Dive Brief:
- The Food and Drug Administration is allowing European regulators a more complete look at commercially confidential information linked to pharmaceutical production as part of a newly inked agreement.
- The move furthers a mutual goal among U.S. and European officials to streamline and improve inspections of drug manufacturing facilities. In February, the European Union and the FDA entered a pact in which the two regulatory bodies would trust each other's conclusions from inspections conducted in their respective territories.
- While the EU and U.S. have exchanged commercially confidential information like pharmaceutical trade secrets for more than a decade, the information was never fully complete, according to an Aug. 23 statement from the European Medicines Agency. The new agreement, therefore, "will contribute to a more efficient use of inspection resources by regulators for the protection of human and animal health."
Dive Insight:
The European Commission, EMA and FDA have recently doubled down on efforts to eliminate discrepancies and inefficiencies between the regulatory bodies.
In the past, for instance, a drugmaker would have to undergo FDA inspections of its European manufacturing facilities even if EMA officials had already evaluated them and found no issues.
Such rules caused not only regulatory overlap between the EMA and FDA — and, by extension, wasted time, money and additional resources — but also contributed to general disjointedness between the two agencies. A study published in the New England Journal of Medicine last year found the U.S. regulator green lit more drugs and at a faster clip than its European counterpart between 2011 and 2015.

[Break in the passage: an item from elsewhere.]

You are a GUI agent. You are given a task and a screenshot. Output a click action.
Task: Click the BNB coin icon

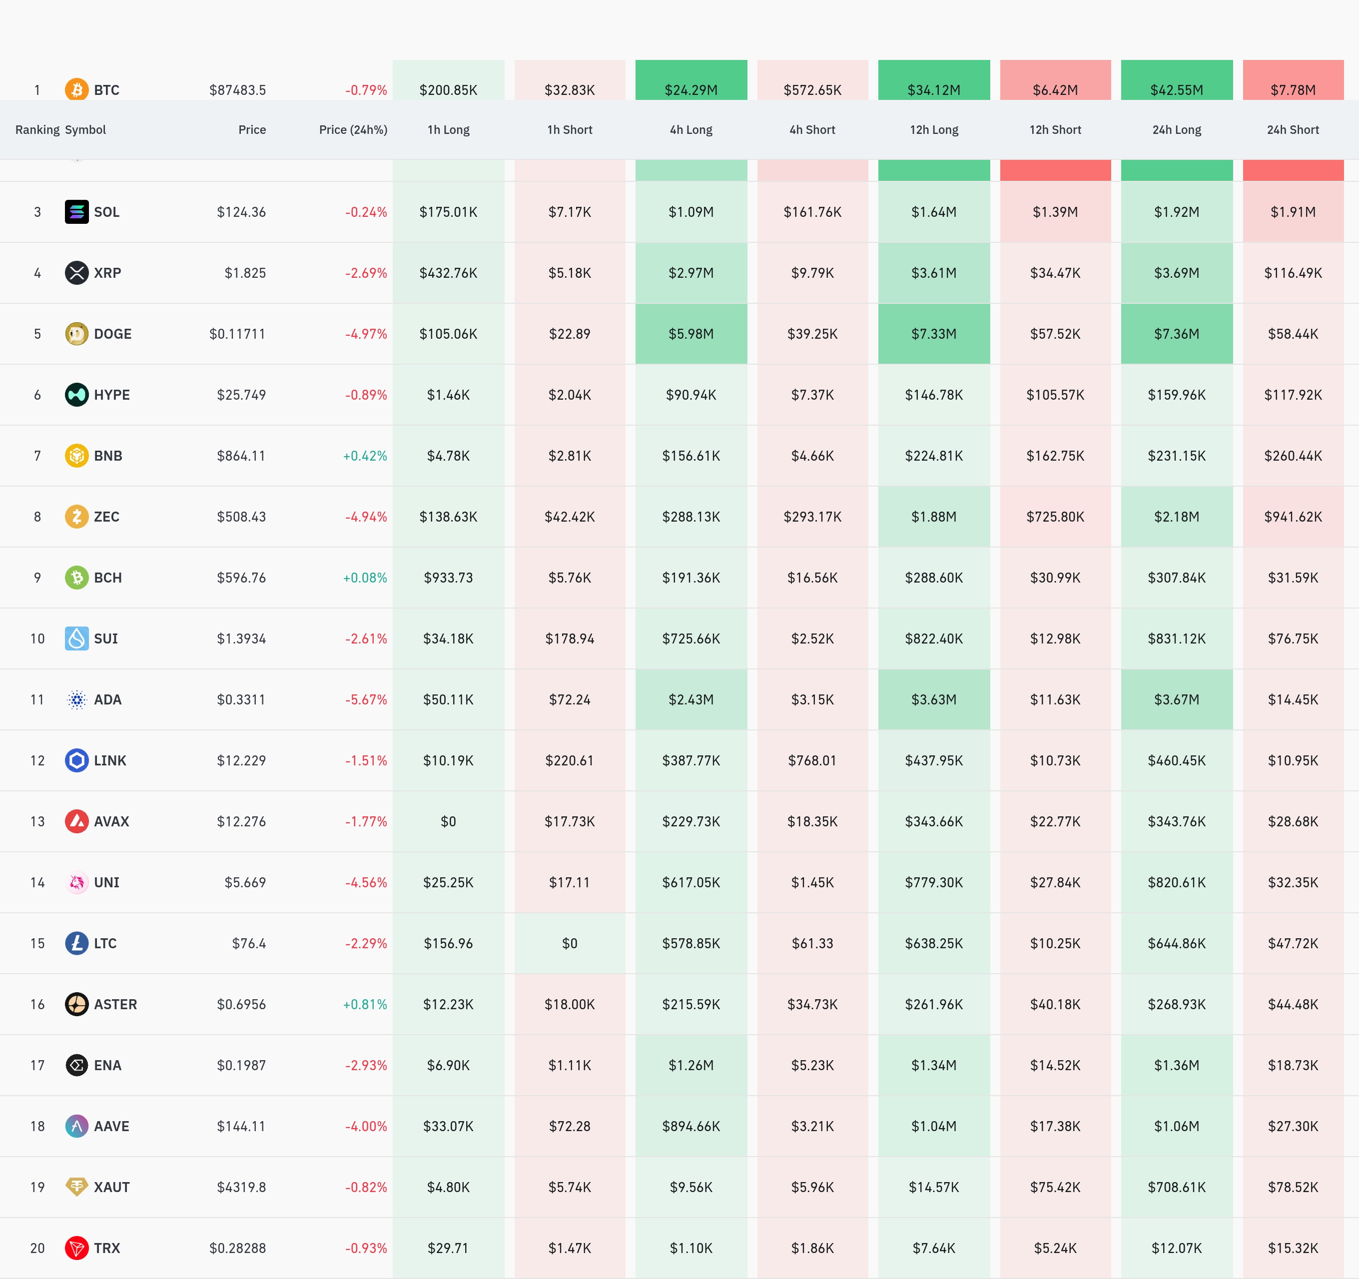77,455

Naturally, those discrepancies, as well as access to complete sets of data and information, have an affect on what drugs patients in Europe and the U.S. have access to. Eli Lilly & Co. and Incyte Corp.'s baricitinib is just one example of a medicine that has been approved by one agency (in this case the EMA) and rejected by the other.
The latest collaboration around non-public information builds upon earlier work, such as amending the U.S.-EU Mutual Recognition Agreement of 1998, aimed at improving ties between European and stateside regulators, according to the EMA.
"The new confidentiality commitment formally recognises that FDA's EU counterparts have the authority and demonstrated ability to protect the relevant information," the EMA said in an Aug. 23 statement. "This step now allows the sharing of full inspection reports, allowing regulators to make decisions based on findings in each other’s inspection reports and to make better use of their inspection resources to focus on manufacturing sites of higher risk."